Question: Swadharma is the identification of one’s life with action?

Answer: Swadharma is the law of action, proceeding from your Swabhava. Take for example: my own Swabhava is to proceed on the lines of knowledge. If somebody says, “Do this”, normally my Swadharma will be: I will not obey immediately. There are people who simply are told, “Do this”, they will do; there are some people you tell them, “Do this”, he will consider whether any great benefit will come out of it or not. There are others who will ask, “Is it right for me to do, wrong for me to do? And accordingly I will do.” There are some who will try to understand the whole world, and then see what the place of this action is, and see whether in that whole world, that action has a meaning, “Then I will do it.”

Depending upon your natural inclination is determined your Dharma. My basic nature is a Brahminic nature, my personal nature is a Brahminic nature; if anything is to be done, I always take time to consider whether it is part of the totality of Knowledge, in which what is the place for it: my Swadharma is to take time. It does not matter if I take time in deciding whether I should do or not. Although once it is known, then the action will be very rapid, that will be also part of Dharma. It takes time at a length.

For example India is supposed to be slow. If you are the Swadharma of India, it is a Brahminic nature. You know England is a commercial nature, Vaishya nature, but India has a Brahminic nature. See, if anything is given to India from outside, it takes a long time to understand what has come, and reacts to it very slowly, and then, undergoes a great process of churning to understand quite thoroughly what is being thrown. Once India finds it out, then it’s rapid. When western civilisation came to India, it was like that, to absorb first of all: it took a long time for India to absorb, and then suddenly it produces a ‘Sri Aurobindo’: a huge mountain of Knowledge, which combined both east and west in one embrace: that is the Swadharma of India; from outside people might think that India is very slow.

Many children also are condemned, “Oh! This child is very slow”, but you don’t understand that that child may be actually absorbing like a good Brahmin, gradually he tries to understand, and if you disturb him and give lot of work at that time, it will be a very dangerous thing.

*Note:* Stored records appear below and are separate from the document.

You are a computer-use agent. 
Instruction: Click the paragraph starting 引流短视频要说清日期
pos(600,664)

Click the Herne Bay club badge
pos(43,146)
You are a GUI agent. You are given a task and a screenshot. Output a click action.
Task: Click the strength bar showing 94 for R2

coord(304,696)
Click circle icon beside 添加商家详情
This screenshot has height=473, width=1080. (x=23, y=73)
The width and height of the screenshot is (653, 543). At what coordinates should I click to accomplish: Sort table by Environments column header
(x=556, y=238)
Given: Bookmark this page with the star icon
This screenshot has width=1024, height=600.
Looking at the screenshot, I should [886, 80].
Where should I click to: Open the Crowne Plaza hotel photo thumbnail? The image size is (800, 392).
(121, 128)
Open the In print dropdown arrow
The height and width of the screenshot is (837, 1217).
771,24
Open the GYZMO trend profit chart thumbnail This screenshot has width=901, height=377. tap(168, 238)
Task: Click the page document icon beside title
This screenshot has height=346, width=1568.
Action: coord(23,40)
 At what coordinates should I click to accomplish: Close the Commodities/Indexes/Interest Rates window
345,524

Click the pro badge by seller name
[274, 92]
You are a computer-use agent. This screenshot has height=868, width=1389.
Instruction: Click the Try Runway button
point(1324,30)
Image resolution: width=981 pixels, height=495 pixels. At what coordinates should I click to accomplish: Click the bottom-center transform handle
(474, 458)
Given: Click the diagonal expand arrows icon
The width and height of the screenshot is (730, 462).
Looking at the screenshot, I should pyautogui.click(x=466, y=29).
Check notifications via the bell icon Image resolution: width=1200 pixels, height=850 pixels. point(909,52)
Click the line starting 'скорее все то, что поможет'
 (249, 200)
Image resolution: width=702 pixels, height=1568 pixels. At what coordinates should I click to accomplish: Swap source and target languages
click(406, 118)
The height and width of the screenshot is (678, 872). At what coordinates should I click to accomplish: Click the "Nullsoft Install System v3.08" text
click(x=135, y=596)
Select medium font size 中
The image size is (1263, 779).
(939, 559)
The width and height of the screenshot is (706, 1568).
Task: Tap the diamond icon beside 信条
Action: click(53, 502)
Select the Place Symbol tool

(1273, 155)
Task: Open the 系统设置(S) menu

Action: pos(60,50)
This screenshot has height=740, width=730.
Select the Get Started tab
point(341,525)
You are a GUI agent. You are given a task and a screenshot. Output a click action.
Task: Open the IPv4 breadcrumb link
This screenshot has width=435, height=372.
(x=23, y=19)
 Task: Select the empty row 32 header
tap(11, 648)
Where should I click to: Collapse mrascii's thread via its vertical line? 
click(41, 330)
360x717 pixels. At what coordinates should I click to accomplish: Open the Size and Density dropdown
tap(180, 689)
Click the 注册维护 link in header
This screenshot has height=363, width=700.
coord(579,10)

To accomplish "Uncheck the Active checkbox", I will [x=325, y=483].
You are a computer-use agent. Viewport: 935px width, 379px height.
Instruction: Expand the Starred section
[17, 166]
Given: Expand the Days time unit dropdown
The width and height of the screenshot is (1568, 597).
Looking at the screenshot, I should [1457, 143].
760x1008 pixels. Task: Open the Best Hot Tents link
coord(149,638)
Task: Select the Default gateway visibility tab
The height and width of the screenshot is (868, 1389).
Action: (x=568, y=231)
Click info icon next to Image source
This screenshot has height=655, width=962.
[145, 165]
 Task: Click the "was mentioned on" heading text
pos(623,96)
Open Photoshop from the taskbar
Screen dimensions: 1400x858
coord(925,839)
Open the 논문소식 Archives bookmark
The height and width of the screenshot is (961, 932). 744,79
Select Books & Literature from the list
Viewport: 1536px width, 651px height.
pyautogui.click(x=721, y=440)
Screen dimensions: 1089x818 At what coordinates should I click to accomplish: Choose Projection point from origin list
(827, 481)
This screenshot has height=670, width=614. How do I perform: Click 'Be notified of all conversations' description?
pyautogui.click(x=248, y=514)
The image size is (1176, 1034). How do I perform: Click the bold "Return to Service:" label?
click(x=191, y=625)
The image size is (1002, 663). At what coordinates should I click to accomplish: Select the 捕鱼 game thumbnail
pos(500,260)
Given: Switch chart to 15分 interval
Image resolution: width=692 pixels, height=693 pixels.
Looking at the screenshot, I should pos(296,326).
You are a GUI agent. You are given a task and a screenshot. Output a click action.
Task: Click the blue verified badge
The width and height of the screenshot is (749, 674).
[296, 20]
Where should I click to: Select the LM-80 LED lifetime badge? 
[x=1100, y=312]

Many people pump the children, “Do this, do this, do this, do this.”, when the child is taking his own time to understand, and we are not patient enough, we do not move according to his Dharma. Swadharma is the law of development, determined in each case according to his Swabhava.

Question: Does ‘paritajaye’ also means transcending the Swadharma?

Answer: Yes, all that, everything, there is only one law: it is the Divine law that’s all.

Question: I wanted to ask about Sattwa and how much of the Divine nature intermingling in the Sattwa? She is saying that there is a movement from Tamas to Rajas, and Rajas to Sattwa. Now Sattwa is to be transcended no doubt sooner or later; but she feels that still the Divine’s will, there is still a lot of intermingling in the Sattwa level. Is there or is there not?

Answer: Oh! Yes, infiltration is constant at every level, even in Tamas, even in Rajas, even in Sattwa.

Question: Equally? Or more so in sattwa

Answer: No, it depends upon all elements put together; in each and every case it will be different.

Question: On what element does it depend? How receptive you are, or on your openness?

Answer: It depends upon, first of all, the circumstances in which you are born, the kind of body that is given to you by circumstances, the actions that you have done in the past, where you have reached in your evolution, and thirdly what is your present effort, and then how much near you are to the Divine. It all depends, there are so many factors. You cannot mathematically determine and say this is how it is, but you have to see quite a lot within yourself, and see how much is in you: what is Tamasic, what is Rajasic, what is Sattwic, what is your real Swabhava, and how much is manifested in the outside nature?